Data for the task =
________
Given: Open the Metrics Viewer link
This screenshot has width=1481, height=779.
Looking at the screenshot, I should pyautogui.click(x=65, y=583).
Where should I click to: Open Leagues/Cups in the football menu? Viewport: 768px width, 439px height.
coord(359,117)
________
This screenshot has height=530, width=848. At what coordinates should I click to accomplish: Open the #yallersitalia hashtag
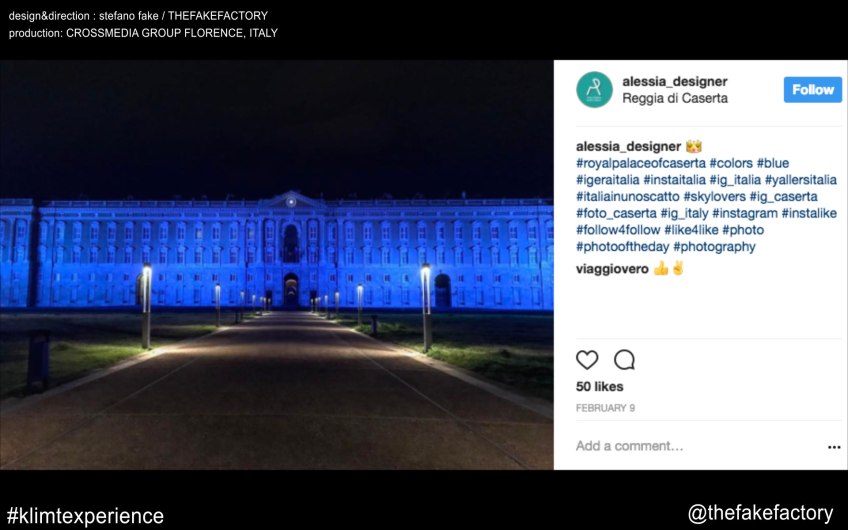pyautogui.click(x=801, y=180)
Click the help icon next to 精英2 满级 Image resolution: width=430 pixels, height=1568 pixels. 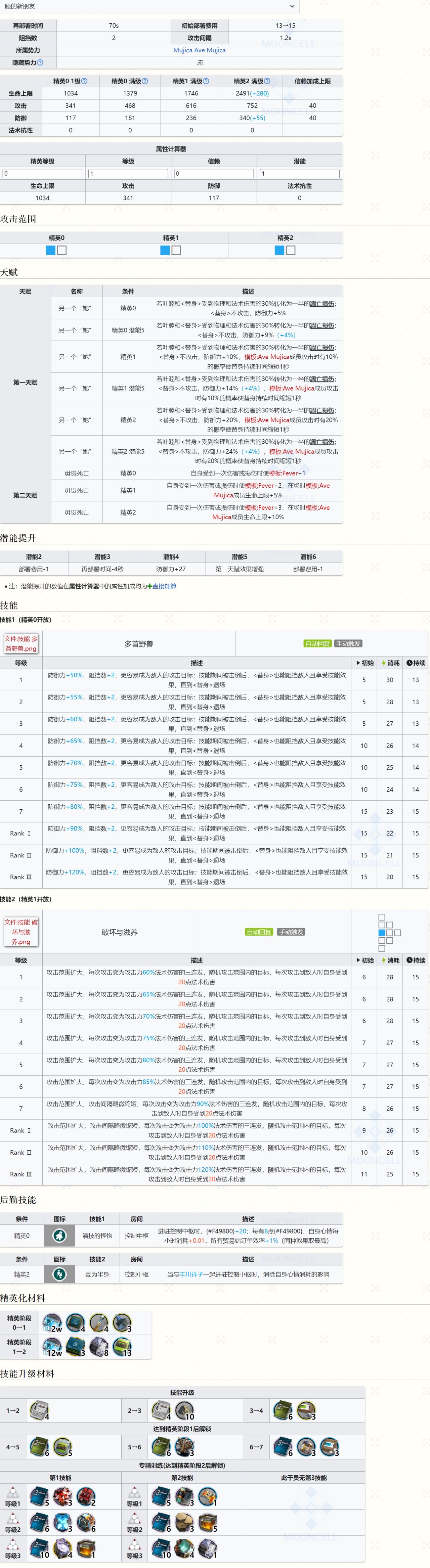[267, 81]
________
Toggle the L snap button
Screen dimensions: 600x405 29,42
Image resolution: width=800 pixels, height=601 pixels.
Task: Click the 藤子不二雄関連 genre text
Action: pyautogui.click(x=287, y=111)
________
Aim of the exercise = List each line of the material above that contains the word "This", reproducing every such line in full.

Task solution =
This screenshot has width=1481, height=779.
This screenshot has height=530, width=848. At what coordinates should I click to accomplish: Open the #yallersitalia hashtag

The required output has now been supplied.